======== PASSAGE TO READ

A zombie apocalypse is one thing. A volcanic eruption is quite another, for, as the journalist who does a framing voice-over narration for Brooks’ latest puts it, when Mount Rainier popped its cork, “it was the psychological aspect, the hyperbole-fueled hysteria that had ended up killing the most people.” Maybe, but the sasquatches whom the volcano displaced contributed to the statistics, too, if only out of self-defense. Brooks places the epicenter of the Bigfoot war in a high-tech hideaway populated by the kind of people you might find in a Jurassic Park franchise: the schmo who doesn’t know how to do much of anything but tries anyway, the well-intentioned bleeding heart, the know-it-all intellectual who turns out to know the wrong things, the immigrant with a tough backstory and an instinct for survival. Indeed, the novel does double duty as a survival manual, packed full of good advice—for instance, try not to get wounded, for “injury turns you from a giver to a taker. Taking up our resources, our time to care for you.” Brooks presents a case for making room for Bigfoot in the world while peppering his narrative with timely social criticism about bad behavior on the human side of the conflict: The explosion of Rainier might have been better forecast had the president not slashed the budget of the U.S. Geological Survey, leading to “immediate suspension of the National Volcano Early Warning System,” and there’s always someone around looking to monetize the natural disaster and the sasquatch-y onslaught that follows. Brooks is a pro at building suspense even if it plays out in some rather spectacularly yucky episodes, one involving a short spear that takes its name from “the sucking sound of pulling it out of the dead man’s heart and lungs.” Grossness aside, it puts you right there on the scene.

================
======== LISTING

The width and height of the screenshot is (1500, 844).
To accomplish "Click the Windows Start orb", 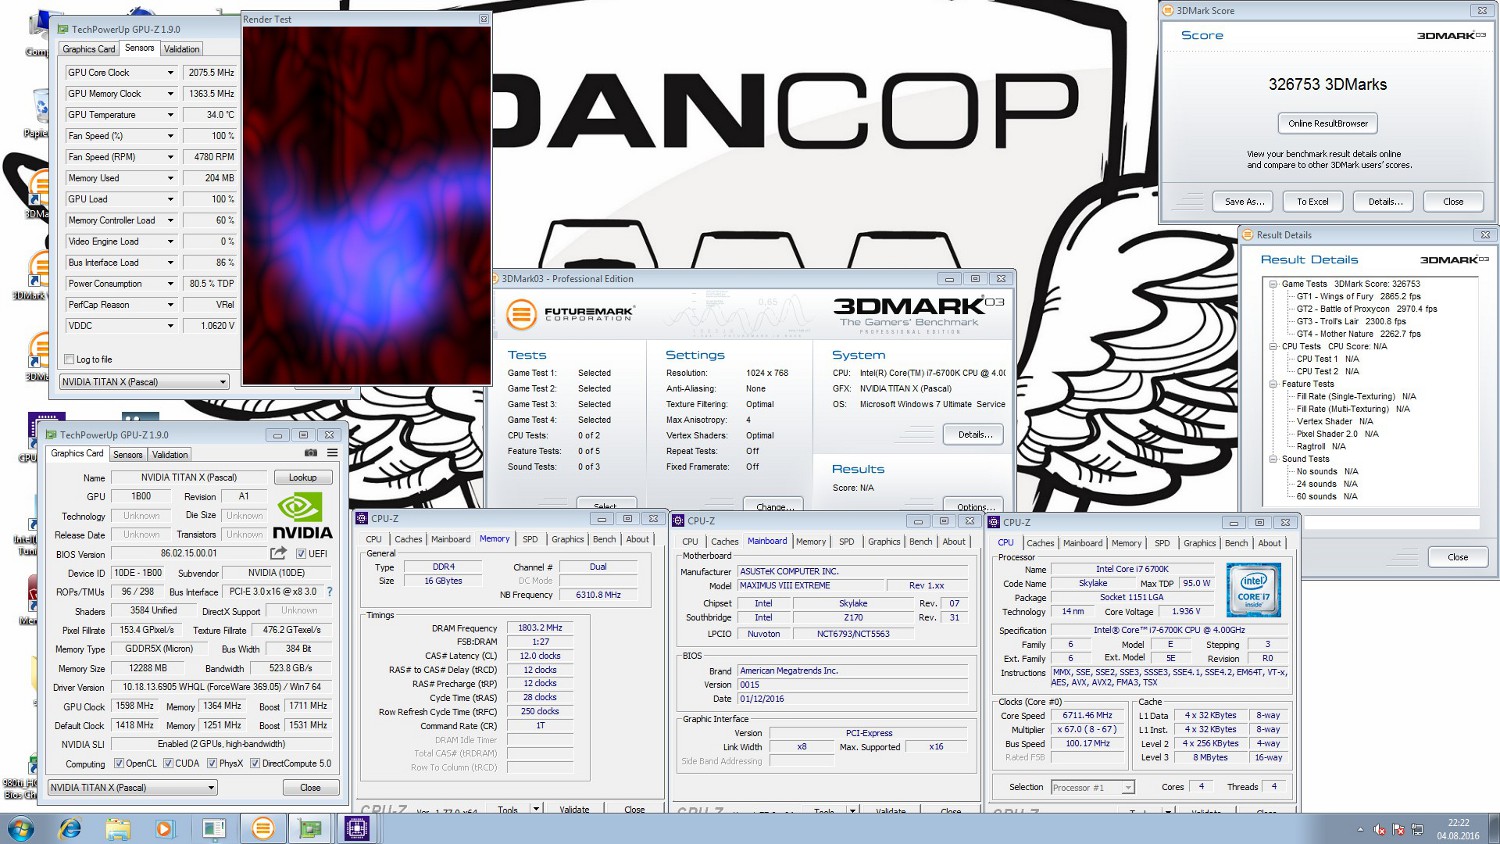I will tap(20, 828).
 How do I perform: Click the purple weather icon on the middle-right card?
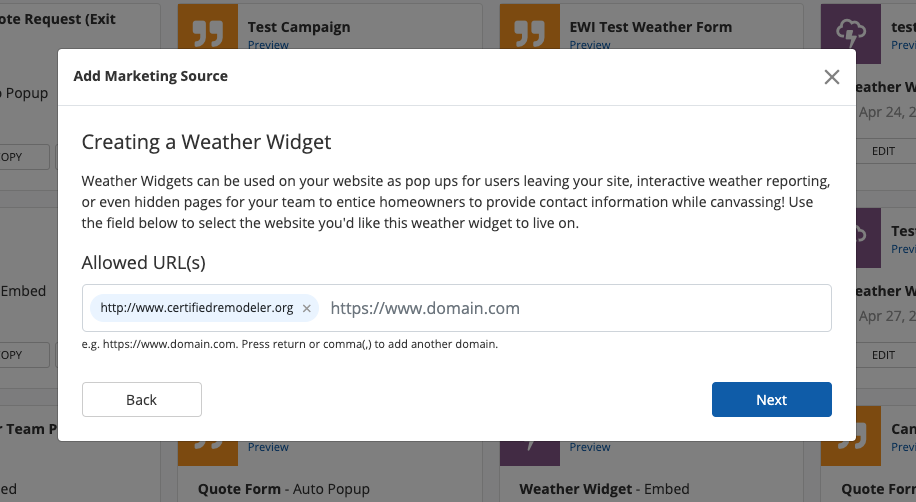pos(851,238)
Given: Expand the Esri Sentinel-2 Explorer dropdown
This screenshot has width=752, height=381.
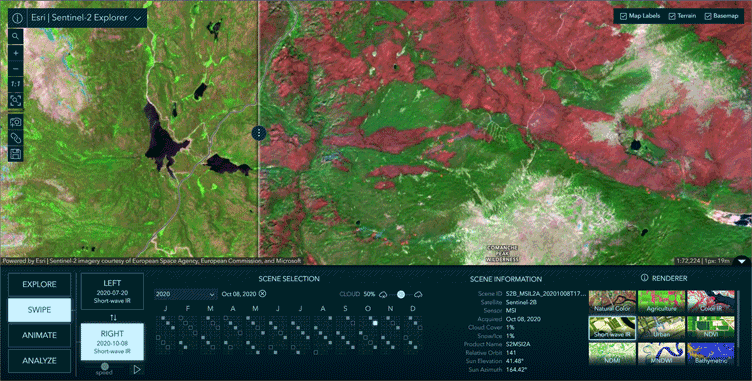Looking at the screenshot, I should pyautogui.click(x=138, y=18).
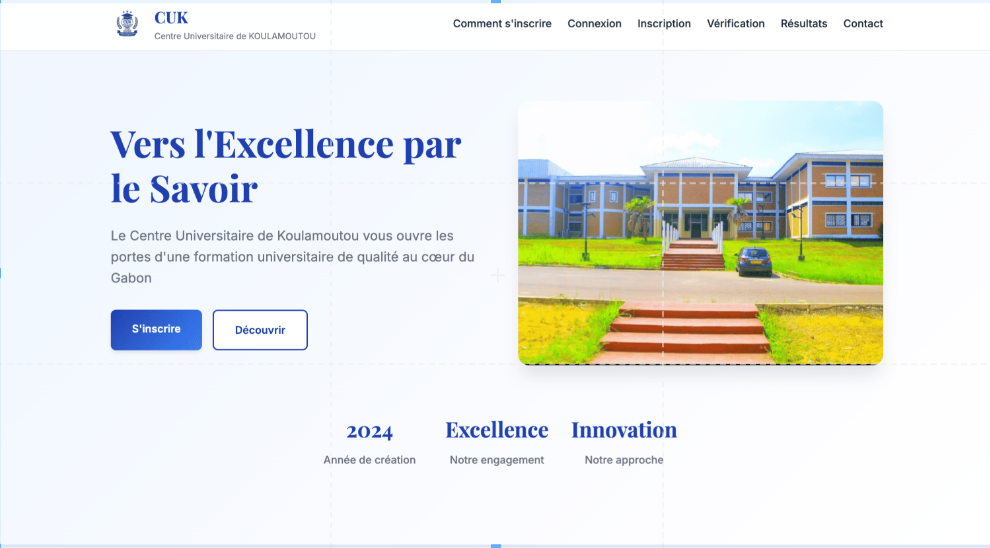990x548 pixels.
Task: Select the Excellence stat above Notre engagement
Action: 497,430
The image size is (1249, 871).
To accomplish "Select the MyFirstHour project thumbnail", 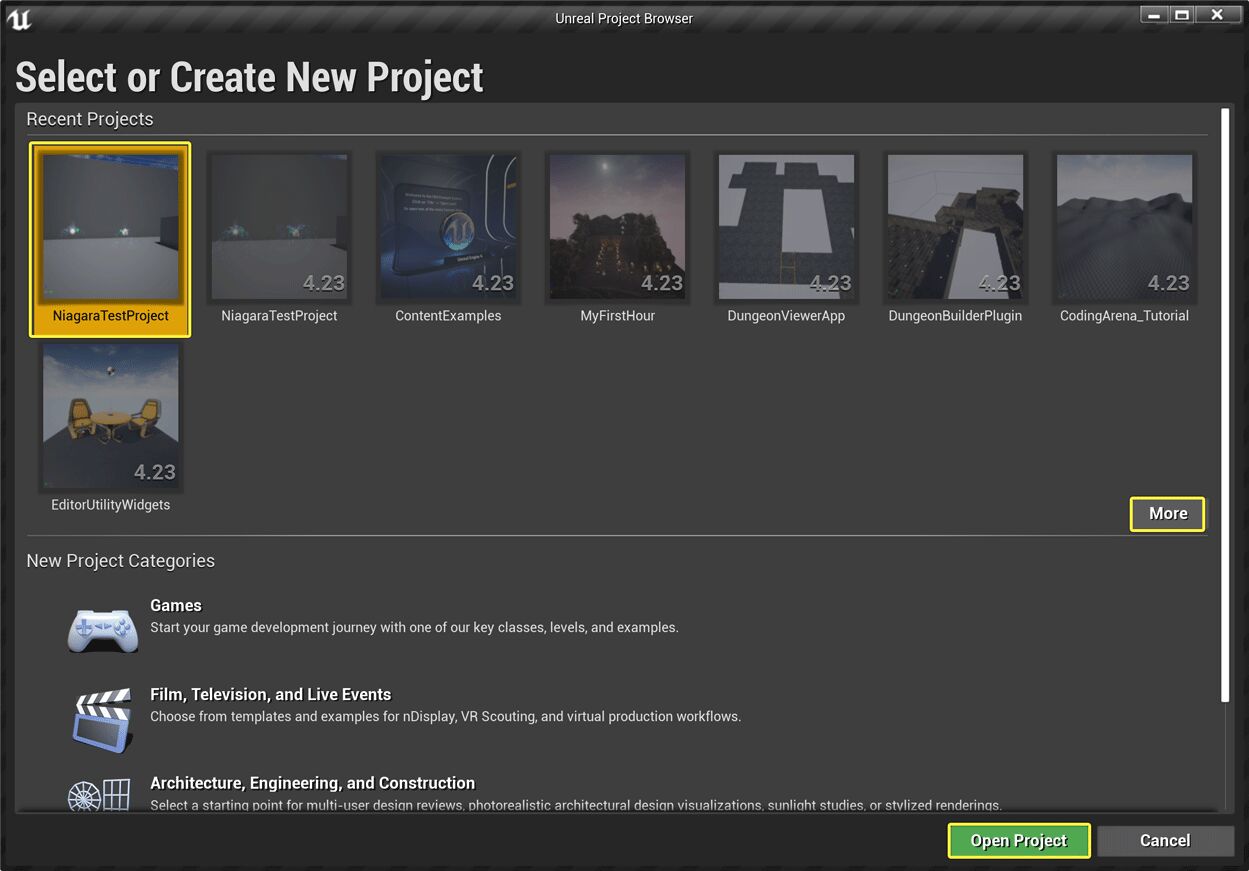I will (x=617, y=226).
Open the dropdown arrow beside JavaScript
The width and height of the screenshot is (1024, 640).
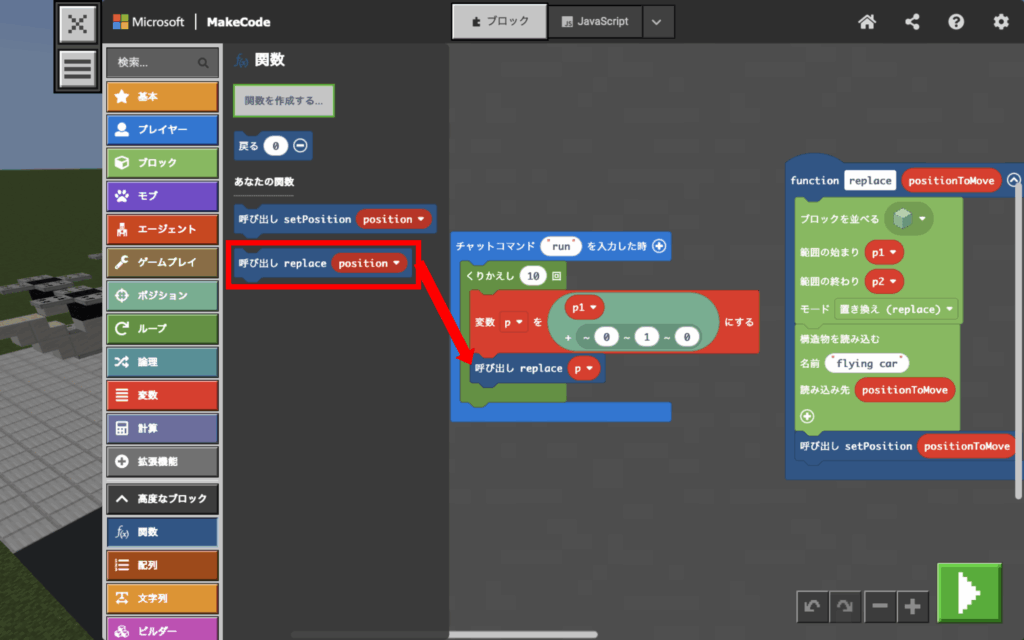click(656, 21)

================

TASK SET
• a. Answer these questions from the book review:
(i) Which volcano erupts?
(ii) According to the quoted survival advice, what does injury turn you into?
(iii) Whose budget did the president slash?
• b. Rewrite the paragraph of the book review beginning "A zombie apocalypse is one thing" as a short bulleted list that keeps its main facts.

ANSWER LIST
• a.
(i) Mount Rainier
(ii) A taker instead of a giver
(iii) The U.S. Geological Survey

• b.
- A journalist narrates a framing voice-over. The journalist says that when Mount Rainier erupted, hyperbole-fueled hysteria killed the most people.
- Sasquatches displaced by the volcano also added to the deaths, if only in self-defense.
- The Bigfoot war centers on a high-tech hideaway. Its residents resemble Jurassic Park types: a bumbler, a bleeding heart, a mistaken intellectual and a tough immigrant survivor.
- The novel also works as a survival manual. One piece of advice is to avoid injury, which turns you from a giver into a taker.
- Brooks argues for making room for Bigfoot and criticizes human behavior. The president's cuts to the U.S. Geological Survey suspended the National Volcano Early Warning System, and people try to profit from the disaster.
- Brooks builds suspense well. Some episodes are gory, including one with a short spear named for the sucking sound it makes, but they put the reader right on the scene.